## start DATASET RECORDS

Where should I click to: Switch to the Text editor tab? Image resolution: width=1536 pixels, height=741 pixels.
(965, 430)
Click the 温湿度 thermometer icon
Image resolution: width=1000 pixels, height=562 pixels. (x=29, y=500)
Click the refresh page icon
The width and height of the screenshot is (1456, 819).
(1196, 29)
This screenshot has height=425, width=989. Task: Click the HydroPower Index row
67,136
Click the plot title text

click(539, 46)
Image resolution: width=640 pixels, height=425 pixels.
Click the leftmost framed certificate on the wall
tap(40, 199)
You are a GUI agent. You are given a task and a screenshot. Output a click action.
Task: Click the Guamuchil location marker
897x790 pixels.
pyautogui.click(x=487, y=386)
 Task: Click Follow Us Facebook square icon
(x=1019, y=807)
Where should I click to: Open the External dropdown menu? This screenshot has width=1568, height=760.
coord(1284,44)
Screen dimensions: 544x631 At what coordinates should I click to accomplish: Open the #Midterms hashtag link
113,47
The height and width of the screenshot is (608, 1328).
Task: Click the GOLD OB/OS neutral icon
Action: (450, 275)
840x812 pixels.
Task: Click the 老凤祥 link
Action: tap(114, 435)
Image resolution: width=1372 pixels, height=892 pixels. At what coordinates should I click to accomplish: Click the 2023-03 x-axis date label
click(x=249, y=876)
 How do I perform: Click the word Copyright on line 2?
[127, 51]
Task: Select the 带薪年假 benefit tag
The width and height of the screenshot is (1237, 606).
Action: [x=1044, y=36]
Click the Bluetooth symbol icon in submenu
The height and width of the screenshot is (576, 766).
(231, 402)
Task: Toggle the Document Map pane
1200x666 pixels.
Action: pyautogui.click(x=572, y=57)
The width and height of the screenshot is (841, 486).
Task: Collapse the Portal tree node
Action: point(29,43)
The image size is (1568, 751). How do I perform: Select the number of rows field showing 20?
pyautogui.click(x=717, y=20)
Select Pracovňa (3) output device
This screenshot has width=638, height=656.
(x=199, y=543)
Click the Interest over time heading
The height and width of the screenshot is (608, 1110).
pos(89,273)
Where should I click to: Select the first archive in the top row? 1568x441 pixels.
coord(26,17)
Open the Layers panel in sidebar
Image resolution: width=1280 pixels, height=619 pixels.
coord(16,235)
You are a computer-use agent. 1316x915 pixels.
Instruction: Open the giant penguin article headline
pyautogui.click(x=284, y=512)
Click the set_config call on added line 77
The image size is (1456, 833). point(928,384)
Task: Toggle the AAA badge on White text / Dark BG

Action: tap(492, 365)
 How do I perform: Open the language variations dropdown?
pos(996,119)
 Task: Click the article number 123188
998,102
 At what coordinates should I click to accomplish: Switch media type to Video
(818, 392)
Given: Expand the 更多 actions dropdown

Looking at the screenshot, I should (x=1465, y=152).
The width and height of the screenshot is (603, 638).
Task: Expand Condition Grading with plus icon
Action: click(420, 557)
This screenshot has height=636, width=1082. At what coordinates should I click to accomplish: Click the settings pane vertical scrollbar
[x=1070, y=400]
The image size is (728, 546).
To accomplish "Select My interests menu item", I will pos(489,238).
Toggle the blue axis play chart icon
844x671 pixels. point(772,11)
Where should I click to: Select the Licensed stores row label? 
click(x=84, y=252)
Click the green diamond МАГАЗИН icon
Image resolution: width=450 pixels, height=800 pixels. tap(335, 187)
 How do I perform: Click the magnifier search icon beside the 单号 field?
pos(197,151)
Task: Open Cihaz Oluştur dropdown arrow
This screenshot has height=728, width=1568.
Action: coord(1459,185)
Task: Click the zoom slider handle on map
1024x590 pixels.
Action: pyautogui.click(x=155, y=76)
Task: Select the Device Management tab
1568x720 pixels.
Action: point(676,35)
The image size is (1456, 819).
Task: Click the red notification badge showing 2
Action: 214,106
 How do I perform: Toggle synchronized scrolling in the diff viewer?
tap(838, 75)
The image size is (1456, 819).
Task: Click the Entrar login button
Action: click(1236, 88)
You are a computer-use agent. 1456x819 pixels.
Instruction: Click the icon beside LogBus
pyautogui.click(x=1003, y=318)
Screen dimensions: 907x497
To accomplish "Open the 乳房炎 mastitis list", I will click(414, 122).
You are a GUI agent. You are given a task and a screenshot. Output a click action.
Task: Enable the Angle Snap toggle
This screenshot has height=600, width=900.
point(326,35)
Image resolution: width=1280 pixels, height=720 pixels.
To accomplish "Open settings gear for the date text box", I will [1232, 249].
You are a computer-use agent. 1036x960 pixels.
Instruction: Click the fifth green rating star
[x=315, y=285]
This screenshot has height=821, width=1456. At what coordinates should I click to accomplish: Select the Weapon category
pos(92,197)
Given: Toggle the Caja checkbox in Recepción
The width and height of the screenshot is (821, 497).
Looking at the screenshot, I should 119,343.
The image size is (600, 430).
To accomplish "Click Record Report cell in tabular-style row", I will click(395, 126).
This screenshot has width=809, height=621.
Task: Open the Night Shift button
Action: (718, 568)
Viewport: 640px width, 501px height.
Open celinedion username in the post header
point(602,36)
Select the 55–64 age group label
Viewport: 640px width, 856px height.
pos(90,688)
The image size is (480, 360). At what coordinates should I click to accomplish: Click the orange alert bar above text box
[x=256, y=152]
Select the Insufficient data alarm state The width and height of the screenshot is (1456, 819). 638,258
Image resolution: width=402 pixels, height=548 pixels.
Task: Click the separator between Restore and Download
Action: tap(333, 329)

## end DATASET RECORDS

Can you copy out the material above with every "At what coordinates should I click to accomplish" changed to "Which point should I click to complete" and nothing else altered?

Where should I click to: Switch to the Text editor tab? Image resolution: width=1536 pixels, height=741 pixels.
(965, 430)
Click the 温湿度 thermometer icon
Image resolution: width=1000 pixels, height=562 pixels. (x=29, y=500)
Click the refresh page icon
The width and height of the screenshot is (1456, 819).
(1196, 29)
This screenshot has height=425, width=989. Task: Click the HydroPower Index row
67,136
Click the plot title text

click(539, 46)
Image resolution: width=640 pixels, height=425 pixels.
Click the leftmost framed certificate on the wall
tap(40, 199)
You are a GUI agent. You are given a task and a screenshot. Output a click action.
Task: Click the Guamuchil location marker
897x790 pixels.
pyautogui.click(x=487, y=386)
 Task: Click Follow Us Facebook square icon
(x=1019, y=807)
Where should I click to: Open the External dropdown menu? This screenshot has width=1568, height=760.
coord(1284,44)
Screen dimensions: 544x631 Which point should I click to complete: Open the #Midterms hashtag link
113,47
The height and width of the screenshot is (608, 1328).
Task: Click the GOLD OB/OS neutral icon
Action: (450, 275)
840x812 pixels.
Task: Click the 老凤祥 link
Action: tap(114, 435)
Image resolution: width=1372 pixels, height=892 pixels. Which point should I click to complete: Click the 2023-03 x-axis date label
click(x=249, y=876)
 How do I perform: Click the word Copyright on line 2?
[127, 51]
Task: Select the 带薪年假 benefit tag
The width and height of the screenshot is (1237, 606).
Action: [x=1044, y=36]
Click the Bluetooth symbol icon in submenu
The height and width of the screenshot is (576, 766).
(231, 402)
Task: Toggle the Document Map pane
1200x666 pixels.
Action: pyautogui.click(x=572, y=57)
The width and height of the screenshot is (841, 486).
Task: Collapse the Portal tree node
Action: point(29,43)
The image size is (1568, 751). How do I perform: Select the number of rows field showing 20?
pyautogui.click(x=717, y=20)
Select Pracovňa (3) output device
This screenshot has width=638, height=656.
(x=199, y=543)
Click the Interest over time heading
The height and width of the screenshot is (608, 1110).
pos(89,273)
Where should I click to: Select the first archive in the top row? 1568x441 pixels.
coord(26,17)
Open the Layers panel in sidebar
Image resolution: width=1280 pixels, height=619 pixels.
coord(16,235)
You are a computer-use agent. 1316x915 pixels.
Instruction: Open the giant penguin article headline
pyautogui.click(x=284, y=512)
Click the set_config call on added line 77
The image size is (1456, 833). point(928,384)
Task: Toggle the AAA badge on White text / Dark BG

Action: tap(492, 365)
 How do I perform: Open the language variations dropdown?
pos(996,119)
 Task: Click the article number 123188
998,102
 Which point should I click to complete: Switch media type to Video
(818, 392)
Given: Expand the 更多 actions dropdown

Looking at the screenshot, I should (x=1465, y=152).
The width and height of the screenshot is (603, 638).
Task: Expand Condition Grading with plus icon
Action: click(420, 557)
This screenshot has height=636, width=1082. Which point should I click to complete: Click the settings pane vertical scrollbar
[x=1070, y=400]
The image size is (728, 546).
To accomplish "Select My interests menu item", I will pos(489,238).
Toggle the blue axis play chart icon
844x671 pixels. point(772,11)
Where should I click to: Select the Licensed stores row label? 
click(x=84, y=252)
Click the green diamond МАГАЗИН icon
Image resolution: width=450 pixels, height=800 pixels. tap(335, 187)
 How do I perform: Click the magnifier search icon beside the 单号 field?
pos(197,151)
Task: Open Cihaz Oluştur dropdown arrow
This screenshot has height=728, width=1568.
Action: coord(1459,185)
Task: Click the zoom slider handle on map
1024x590 pixels.
Action: pyautogui.click(x=155, y=76)
Task: Select the Device Management tab
1568x720 pixels.
Action: point(676,35)
The image size is (1456, 819).
Task: Click the red notification badge showing 2
Action: 214,106
 How do I perform: Toggle synchronized scrolling in the diff viewer?
tap(838, 75)
The image size is (1456, 819).
Task: Click the Entrar login button
Action: click(1236, 88)
You are a computer-use agent. 1456x819 pixels.
Instruction: Click the icon beside LogBus
pyautogui.click(x=1003, y=318)
Screen dimensions: 907x497
To accomplish "Open the 乳房炎 mastitis list", I will click(414, 122).
You are a GUI agent. You are given a task and a screenshot. Output a click action.
Task: Enable the Angle Snap toggle
This screenshot has height=600, width=900.
point(326,35)
Image resolution: width=1280 pixels, height=720 pixels.
To accomplish "Open settings gear for the date text box", I will [1232, 249].
You are a computer-use agent. 1036x960 pixels.
Instruction: Click the fifth green rating star
[x=315, y=285]
This screenshot has height=821, width=1456. Which point should I click to complete: Select the Weapon category
pos(92,197)
Given: Toggle the Caja checkbox in Recepción
The width and height of the screenshot is (821, 497).
Looking at the screenshot, I should 119,343.
The image size is (600, 430).
To accomplish "Click Record Report cell in tabular-style row", I will click(395, 126).
This screenshot has width=809, height=621.
Task: Open the Night Shift button
Action: (718, 568)
Viewport: 640px width, 501px height.
Open celinedion username in the post header
point(602,36)
Select the 55–64 age group label
Viewport: 640px width, 856px height.
pos(90,688)
The image size is (480, 360). Which point should I click to complete: Click the orange alert bar above text box
[x=256, y=152]
Select the Insufficient data alarm state The width and height of the screenshot is (1456, 819). 638,258
Image resolution: width=402 pixels, height=548 pixels.
Task: Click the separator between Restore and Download
Action: tap(333, 329)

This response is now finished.